Michael Cramer in Rossellini’s History Lessons in New Left Review offers a critical examination of Rossellini’s project and a defence of its utopian vision while acknowledging its problems, specifically with modernity and modernist cinema. This area is fraught with difficulties which Cramer only lightly touches upon and is admittedly outside the bounds of what is essay deals with — that is cinema’s relationship with the whole corpus of modernist aesthetics and cinema’s relationship between image and text, of subjectivity and its expression.

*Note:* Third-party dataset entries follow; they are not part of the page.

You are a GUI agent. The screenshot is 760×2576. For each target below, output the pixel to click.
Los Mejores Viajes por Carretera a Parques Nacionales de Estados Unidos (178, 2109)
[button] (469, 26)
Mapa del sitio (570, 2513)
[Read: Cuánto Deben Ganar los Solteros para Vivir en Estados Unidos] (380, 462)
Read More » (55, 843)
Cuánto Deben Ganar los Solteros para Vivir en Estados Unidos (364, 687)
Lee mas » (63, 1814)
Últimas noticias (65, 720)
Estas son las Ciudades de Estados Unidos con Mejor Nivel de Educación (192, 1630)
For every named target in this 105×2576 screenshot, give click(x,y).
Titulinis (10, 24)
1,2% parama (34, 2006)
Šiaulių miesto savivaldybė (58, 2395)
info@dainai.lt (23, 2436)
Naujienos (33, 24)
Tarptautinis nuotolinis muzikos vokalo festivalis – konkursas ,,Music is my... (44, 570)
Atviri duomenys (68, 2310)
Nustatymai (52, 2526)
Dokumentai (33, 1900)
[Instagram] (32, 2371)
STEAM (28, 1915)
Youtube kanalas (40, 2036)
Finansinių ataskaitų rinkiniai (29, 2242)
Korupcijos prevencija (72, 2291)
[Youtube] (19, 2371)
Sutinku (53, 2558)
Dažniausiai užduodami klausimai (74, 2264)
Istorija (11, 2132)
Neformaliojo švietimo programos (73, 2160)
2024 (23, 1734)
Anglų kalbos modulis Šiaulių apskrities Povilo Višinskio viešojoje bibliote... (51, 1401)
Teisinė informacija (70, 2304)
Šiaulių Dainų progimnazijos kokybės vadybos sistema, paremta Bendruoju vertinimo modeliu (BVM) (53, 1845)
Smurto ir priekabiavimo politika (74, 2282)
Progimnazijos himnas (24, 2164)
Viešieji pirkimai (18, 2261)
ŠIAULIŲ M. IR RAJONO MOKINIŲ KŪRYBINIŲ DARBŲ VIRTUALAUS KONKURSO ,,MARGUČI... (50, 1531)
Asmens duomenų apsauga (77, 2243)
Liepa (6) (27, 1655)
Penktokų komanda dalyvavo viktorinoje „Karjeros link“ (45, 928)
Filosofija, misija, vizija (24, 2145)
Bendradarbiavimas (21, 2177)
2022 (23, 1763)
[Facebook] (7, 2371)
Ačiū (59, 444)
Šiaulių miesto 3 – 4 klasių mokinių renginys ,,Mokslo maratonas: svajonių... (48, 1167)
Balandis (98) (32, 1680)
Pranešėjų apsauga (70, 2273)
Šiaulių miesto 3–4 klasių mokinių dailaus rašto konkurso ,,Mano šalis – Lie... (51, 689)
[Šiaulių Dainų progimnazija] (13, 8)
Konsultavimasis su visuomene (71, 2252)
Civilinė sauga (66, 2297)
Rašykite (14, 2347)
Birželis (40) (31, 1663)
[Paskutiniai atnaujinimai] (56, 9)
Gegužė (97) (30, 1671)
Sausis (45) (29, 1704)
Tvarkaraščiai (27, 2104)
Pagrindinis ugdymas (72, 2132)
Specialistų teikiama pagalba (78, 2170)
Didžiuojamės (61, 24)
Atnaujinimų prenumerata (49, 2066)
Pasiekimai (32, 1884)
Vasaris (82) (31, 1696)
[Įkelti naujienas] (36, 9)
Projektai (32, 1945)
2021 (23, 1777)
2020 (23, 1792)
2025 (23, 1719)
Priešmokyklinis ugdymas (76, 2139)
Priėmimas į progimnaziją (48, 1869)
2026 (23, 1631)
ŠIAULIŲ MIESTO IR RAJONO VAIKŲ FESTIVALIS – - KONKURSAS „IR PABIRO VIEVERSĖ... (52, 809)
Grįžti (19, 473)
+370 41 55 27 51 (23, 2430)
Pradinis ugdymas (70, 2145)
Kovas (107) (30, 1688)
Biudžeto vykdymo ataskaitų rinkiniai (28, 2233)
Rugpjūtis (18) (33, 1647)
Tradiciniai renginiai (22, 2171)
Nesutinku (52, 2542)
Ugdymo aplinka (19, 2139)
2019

Thinkers as diverse as Virginia Woolf and Peter Greenaway have remarked upon how much cinema remains confined to the narrative conventions of the 19th century novel, failing to find a means of expressing a person’s subjective experience of reality and History; of examining of History itself. Cinema fails at grasping its own possibilities of new means of representing subjective experience:

 Yet if so much of our thinking and feeling is connected with seeing, some residue of visual emotion which is of no use either to painter or to poet may still await the cinema. That such symbols will be quite unlike the real objects which we see before us seems highly probable. Something abstract, something which moves with controlled and conscious art, something which calls for the very slightest help from words or music to make itself intelligible, yet justly uses them subserviently—of such movements and abstractions the films may in time to come be composed. Then indeed when some new symbol for expressing thought is found, the film-maker has enormous riches at his command. ­ Woolf, The Cinema.

Cinema even as we have it now in 1999 is still an incomplete amalgam of other forms of art which have still not completely reached autonomy. In a real provocative moment I would suggest all we’ve seen is one hundred years of illustrated texts and maybe some recorded theater. 99.9 percent of all cinema, I believe, can be very easily deconstructed back into those three Bazin principles, where he suggested that cinema came from literature, the theater and painting. I would suggest actually that very little of cinema comes from painting, that’s one of my soapbox positions. I believe now certainly that the whole process of cinema that we’ve seen since those first steam engines came into the cinema and people ran out the exits, and since those the waves first came in and people lifted their legs in case they were going to get wet, has been exacerbated primarily by Griffith’s association with nineteenth-century literature, which was the first real experiment in American cinema, and which began the way in which we have seen images which are constantly slaved to texts. I challenge you to acknowledge the notion that when you watch ninety-nine percent of cinema you can see the cinema maker following the text. ­ Peter Greenaway, Have We Seen Any Cinema Yet?

Perhaps the reason why Rossellini’s project is so challenging for many is not simply the pedagogical assumptions, but the visual vocabulary he employed, where the human eye is now augmented by the camera, “with a gaze that allows it, for the first time in the history of the world, to surpass its own finitude, to meet up with reality in all its aspects.”